In an attempt to keep Sweatt from going to court, the state of Texas made several offers to him, including establishing the Texas State University of Negroes (TSUN), which would include a law school. Despite the offer, the United States Supreme Court in Sweatt v. Painter (1950) allowed Sweatt to attend the University of Texas Law School. Thus the campus was born into some controversy. While many black leaders welcomed the establishment of the second (after Prairie View A&M University) state-supported institution for higher education in Texas, others felt the university was created by Texas political leaders solely to resist integration of the University of Texas and other all-white institutions.

Approximately 300 students registered when TSUN opened its doors in September 1947. On June 1, 1951, the Texas Legislature changed the name of the university from Texas State University for Negroes to Texas Southern University (TSU). The campus grew rapidly in the 1950s and 1960s.
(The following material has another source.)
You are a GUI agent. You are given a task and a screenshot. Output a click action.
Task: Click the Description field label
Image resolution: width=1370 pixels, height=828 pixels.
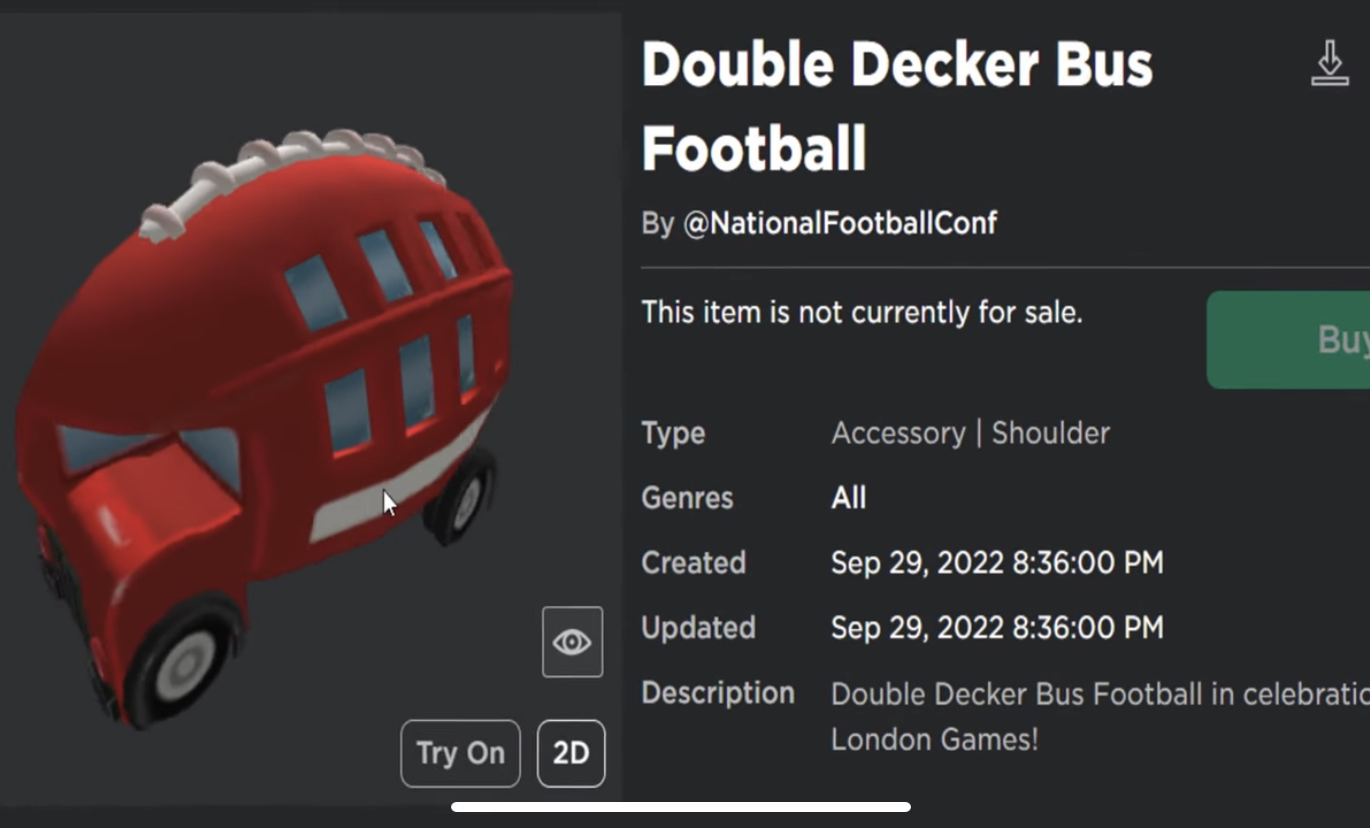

By 1970 it had approximately 7,000 graduate and undergraduate students.

Thurgood Marshall Law School
Thurgood Marshall Law School (Courtesy of Quintard Taylor Collection)

Texas Southern University now occupies a 145-acre, forty-six-building campus just southeast of downtown Houston. It includes an FM radio station, a physical education complex with a 7,200-seat arena, a performance theater, several dormitories, and nearby apartment complexes, the Thurgood Marshall School of Law. and a museum that permanently houses Web of Life, the most famous mural of TSU artist and long-time faculty member John T. Biggers.

In 2010, Texas Southern University enrolled approximately 9,500 undergraduates and 2,000 graduate students, with 481 full-time and part-time faculty members. The university offers programs leading to 85 baccalaureate, 27 master’s, one Ed.D, and four Ph.D. degrees in eight schools and colleges. By 2018 the enrollment rose to 9,732.

TSU’s Robert James Terry Library holds more than 457,000 volumes of books and bound periodicals and houses the Heartman Collection on African American Life and Culture, the Barbara Jordan Archives, and the George “Mickey” Leland Archives, the latter two named after former members of Congress who were also TSU alumni.